La Russie abaisse sa prévision de récolte 2012 à 75 Mt

La récolte de blé s'établirait à 43MT

La Russie a abaissé sa prévision de récolte de céréales pour 2012 à 75 millions de tonnes, contre 80 millions de tonnes auparavant, a indiqué le ministre russe de l'Agriculture Nikolaï Fedorov, à la télévision russe.

De nombreuses régions agricoles dans le sud du pays ont été touchées cette année par la sécheresse, ainsi que par le gel qui a sévi l'hiver dernier. De ce fait, le ministère de l'Agriculture russe table aujourd'hui sur une récolte de 75 millions de tonnes au lieu des 80 estimés précédemment. En 2011, la Russie avait récolté environ 92 millions de tonnes de céréales. "Pour l'instant, la tendance n'est pas très favorable", a-t-il reconnu .  Mais "ce n'est pas du tout un chiffre qui nous fait peur", a-t-il ajouté, expliquant que la récolte en 2010 - année où le pays avait été touché par une sécheresse et une canicule sans précédent - avait été "d'environ 60 millions de tonnes".

Les marchés mondiaux s'attendent depuis longtemps à un abaissement des prévisions par la Russie et craignent que le pays, devenu depuis quelques années un des principaux exportateurs de grains, ne limite ses exportations en cas de mauvaise récolte, des inquiétudes qui contribuent à maintenir les prix des céréales à des niveaux élevés.

Concernant la récolte de blé seule, le département américain de l'Agriculture (USDA), avait abaissé le 10 août une nouvelle fois ses pronostics pour la campagne 2012/2013 en Russie, tablant sur 43 millions de tonnes (- 6 millions de tonnes par rapport à la précédente estimation). Le ministre russe de l'Agriculture a toutefois voulu se montrer rassurant, expliquant qu'en plus de cette récolte, la Russie disposait notamment de 17 millions de tonnes de céréales dans ses réserves.

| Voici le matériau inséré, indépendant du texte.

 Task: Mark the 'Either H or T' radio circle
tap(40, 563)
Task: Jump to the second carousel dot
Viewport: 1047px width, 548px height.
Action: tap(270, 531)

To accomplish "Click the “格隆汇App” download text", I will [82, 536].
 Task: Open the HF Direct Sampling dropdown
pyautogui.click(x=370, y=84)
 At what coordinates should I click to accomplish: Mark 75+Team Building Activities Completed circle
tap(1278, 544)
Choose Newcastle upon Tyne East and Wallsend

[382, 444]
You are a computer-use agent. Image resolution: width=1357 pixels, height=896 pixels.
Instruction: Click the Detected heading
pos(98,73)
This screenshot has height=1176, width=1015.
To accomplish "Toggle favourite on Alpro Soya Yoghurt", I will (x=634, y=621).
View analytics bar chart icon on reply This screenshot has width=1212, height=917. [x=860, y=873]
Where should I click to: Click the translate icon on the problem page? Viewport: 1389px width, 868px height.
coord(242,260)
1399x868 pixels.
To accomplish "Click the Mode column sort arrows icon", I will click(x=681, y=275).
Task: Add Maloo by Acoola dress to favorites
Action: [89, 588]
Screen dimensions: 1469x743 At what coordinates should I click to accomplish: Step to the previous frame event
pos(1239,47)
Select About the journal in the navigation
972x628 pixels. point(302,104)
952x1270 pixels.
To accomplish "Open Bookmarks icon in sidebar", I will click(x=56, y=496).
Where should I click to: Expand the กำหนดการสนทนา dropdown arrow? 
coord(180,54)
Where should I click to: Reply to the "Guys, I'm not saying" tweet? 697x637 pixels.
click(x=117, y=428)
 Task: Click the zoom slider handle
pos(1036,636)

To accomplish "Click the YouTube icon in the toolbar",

"En tenant compte du fait que la consommation domestique de céréales (...) s'établit à environ 70 millions de tonnes, nous constatons avec assurance que nous avons un potentiel d'exportation, en particulier de blé", a-t-il dit.  Interrogé sur l'éventualité d'un embargo, il a indiqué que le ministère était "catégoriquement contre des mesures qui limiteraient et détruiraient le marché mondial", jugeant que ce type d'initiatives avait un "effet boomerang en faisant grimper les prix pour les consommateurs". En 2010, la Russie avait imposé un embargo sur ses exportations de céréales, espérant que cette mesure contiendrait l'envolée des prix dans le pays. Mais cette mesure avait provoqué une flambée des cours mondiaux du blé. Moscou a levé cet embargo le 1er juillet 2011.